Stored items from a collection
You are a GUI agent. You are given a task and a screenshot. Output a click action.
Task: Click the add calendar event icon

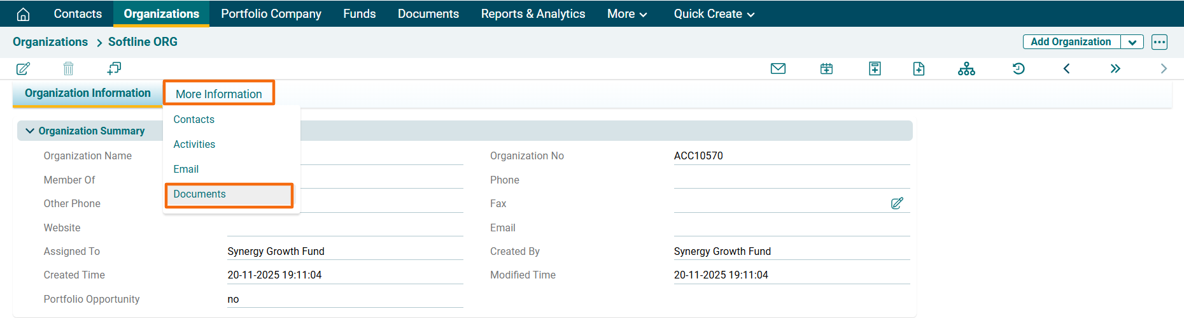[826, 69]
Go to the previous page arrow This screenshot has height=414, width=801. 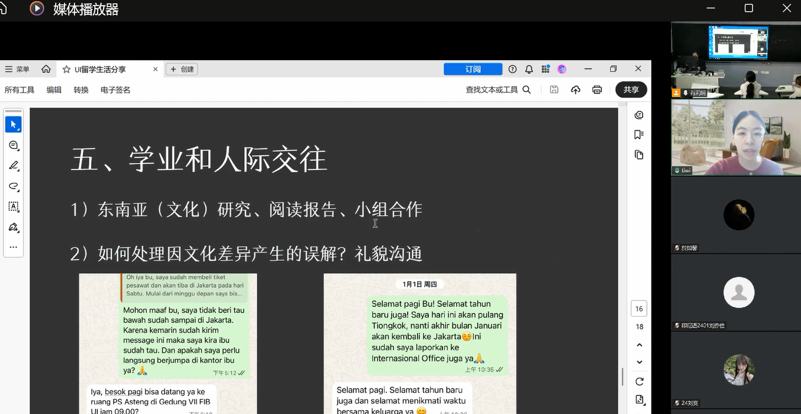click(639, 345)
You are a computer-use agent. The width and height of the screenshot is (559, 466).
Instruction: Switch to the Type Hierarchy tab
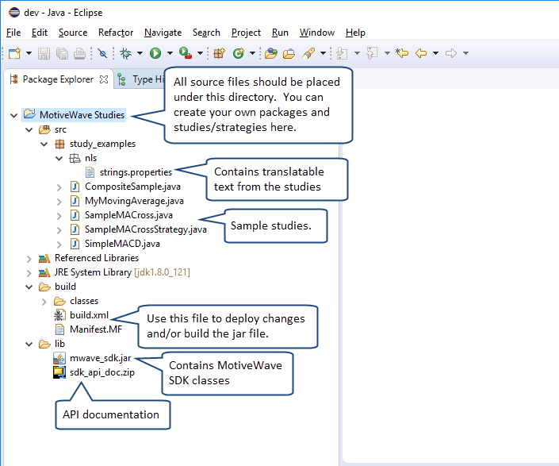[x=141, y=79]
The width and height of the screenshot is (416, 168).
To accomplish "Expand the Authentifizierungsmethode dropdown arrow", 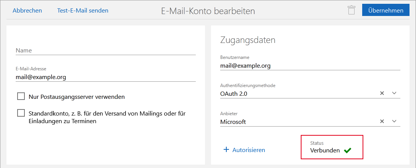I will (x=395, y=94).
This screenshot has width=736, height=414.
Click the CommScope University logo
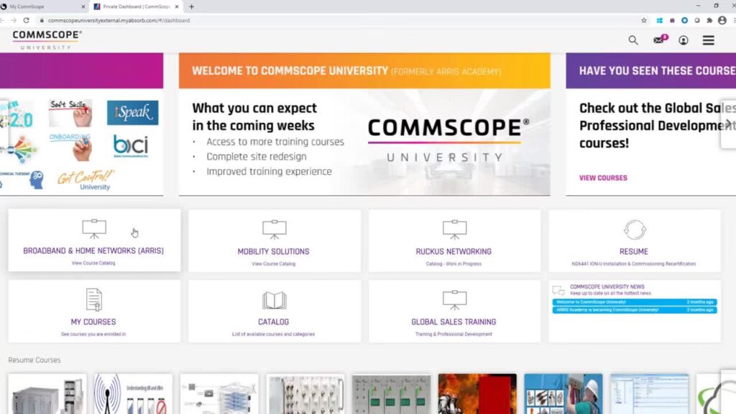coord(47,40)
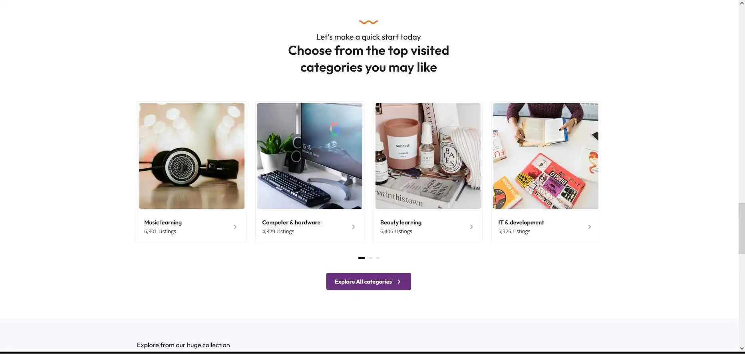Click the vertical scrollbar thumb
The height and width of the screenshot is (354, 745).
741,228
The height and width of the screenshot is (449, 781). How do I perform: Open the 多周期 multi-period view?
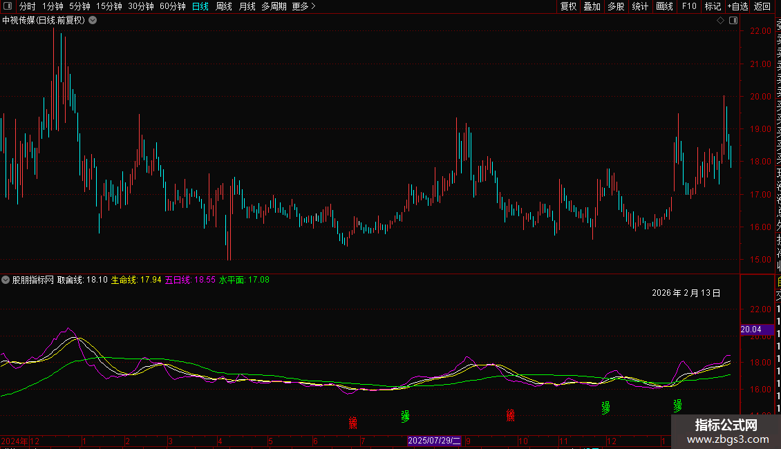point(274,6)
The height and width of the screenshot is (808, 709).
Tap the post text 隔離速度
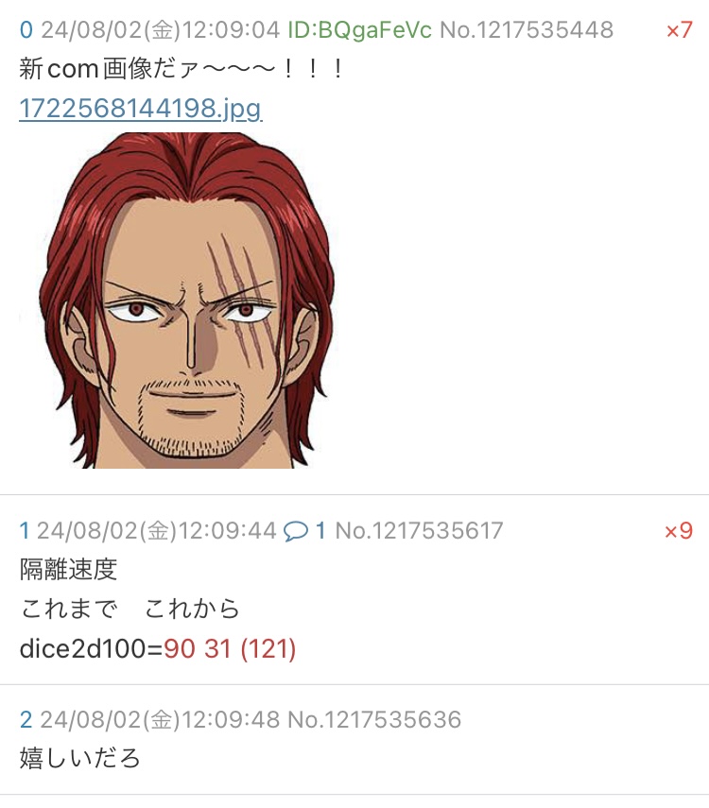(69, 570)
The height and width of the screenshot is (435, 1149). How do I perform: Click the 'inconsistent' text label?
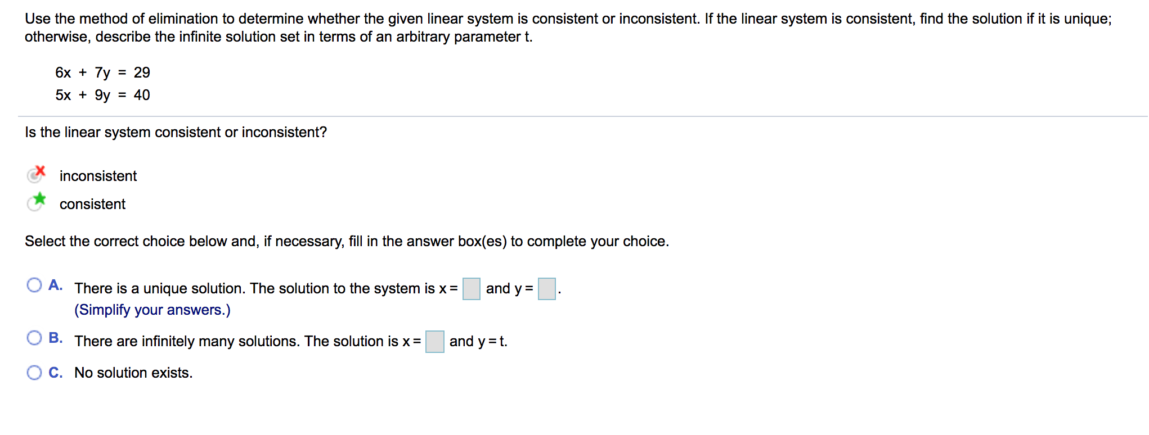98,176
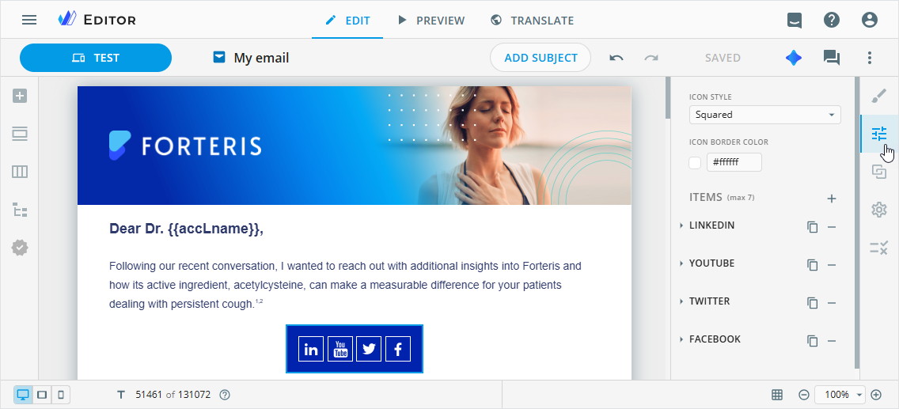
Task: Open the blue AI assistant sparkle icon
Action: 794,58
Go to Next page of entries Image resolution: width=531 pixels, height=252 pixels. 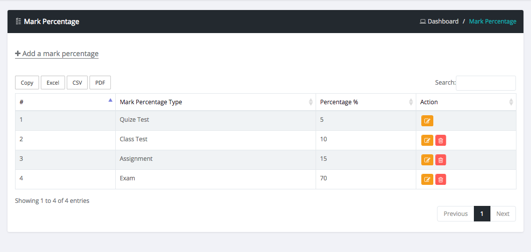(502, 214)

## YOUR TASK
Reproduce, word for word, only the lines in the records above from the line with "You are a computer-use" through the line with "The width and height of the screenshot is (416, 168).", including both ends; omit the pictures.

## EXERCISE RESPONSE
You are a computer-use agent. The width and height of the screenshot is (559, 466).
Instruction: Switch to the Type Hierarchy tab
[x=141, y=79]
The width and height of the screenshot is (416, 168).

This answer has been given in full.